#### Passage:

What does living in the US have to do with anything?

When you fill out a questionnaire, do you place your answers underneath the
questions, or do you write all your answers at the top of the page?

Something Mara posted earlier:-

"A newsgroup is an already existing community of people into which you have just
walked.
Many of the people posting regularly there have been doing so for a long
time, they will have established relationships with each other, many will be
friends offline. It is up to you to fit in with them, not for them to adapt to
suit you. Before you post your first message, lurk for a while. Forget any bad
ideas you might have about the word 'lurk' - online it simply means to read
without posting. By doing this, you will get a feel for the culture of the
group, who the regular posters are, who is likely to be friendly, who is likely
to be rude, what the group regards as acceptable in terms of thread drift,
off-topic posts etc. Every newsgroup is different so get a feel for the culture
before jumping in."

>
> On Wed, 1 Oct 2003 17:48:44 +0100, "Brian H供" <(E-Mail Removed)>
> wrote:
>
>> Harrison said:
>>
>>> Thanks for pointing that out.
>>>

>>
>> Is it international top-posters day today?
>>
>>> On Wed, 1 Oct 2003 17:17:43 +0100, "Brian H供" <(E-Mail Removed)>
>>> wrote:
>>>
>>>> Harrison said:
>>>>
>>>>> PING allows you to test for basic connectivity to another computer or
>>>>> network device. In theory, if you can PING something, then you are
>>>>> connected to it. Pinging helps to eleiminate physical connectivity
>>>>> issues and insures that traffic is being routed or relayed correctly.

#### Supplied information:

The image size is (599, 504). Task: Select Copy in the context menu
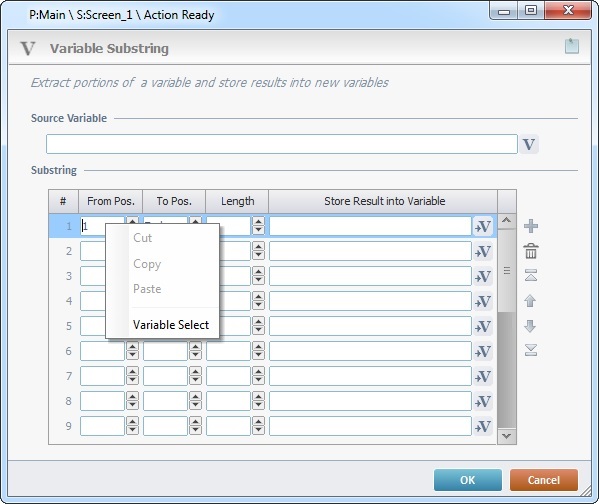147,264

#### Required task 1:
Please explain in one to three sentences why the newsgroup thread advises lurking before posting a first message.
#### Required task 2:
Carry on the newsgroup thread from its final line about pinging.
The data come from a separate source, unrelated to the newsgroup thread.

#### Final result 1:
Reading without posting gives a newcomer a feel for the group's culture: who the regular posters are, who is likely to be friendly or rude, and what the group accepts in thread drift and off-topic posts. Since every newsgroup is different, this sense of the culture should come before jumping in.

#### Final result 2:
>>>>>
>>>>> You can also use Ping to resolve an IP address.
>>>>> For instance, if I wanted to know the IP address of abc.com....
>>>>>
>>>>> C:\Documents and Settings\Harrison>ping abc.com
>>>>>
>>>>> Pinging abc.com [199.181.135.201] with 32 bytes of data:
>>>>>
>>>>> Reply from 199.181.135.201: bytes=32 time=129ms TTL=242
>>>>> Reply from 199.181.135.201: bytes=32 time=128ms TTL=242
>>>>> Reply from 199.181.135.201: bytes=32 time=130ms TTL=242
>>>>> Reply from 199.181.135.201: bytes=32 time=129ms TTL=242
>>>>>
>>>>> Ping statistics for 199.181.135.201:
>>>>> Packets: Sent = 4, Received = 4, Lost = 0 (0% loss),
>>>>> Approximate round trip times in milli-seconds:
>>>>> Minimum = 128ms, Maximum = 130ms, Average = 129ms
>>>>>
>>>>
>>>> Saying what you can use it for isn't an answer to his first question, which
>>>> was "what does that mean"
>>>>
>>>>>
>>>>>
>>>>>
>>>>>
>>>>> On Wed, 1 Oct 2003 16:42:22 +0100, "Karnev"
>>>>> <(E-Mail Removed)> wrote:
>>>>>
>>>>>> to Ping.....what does that mean and would it be useful if my connection
>>>>>> keeps going down. using xp and bl/y broadband?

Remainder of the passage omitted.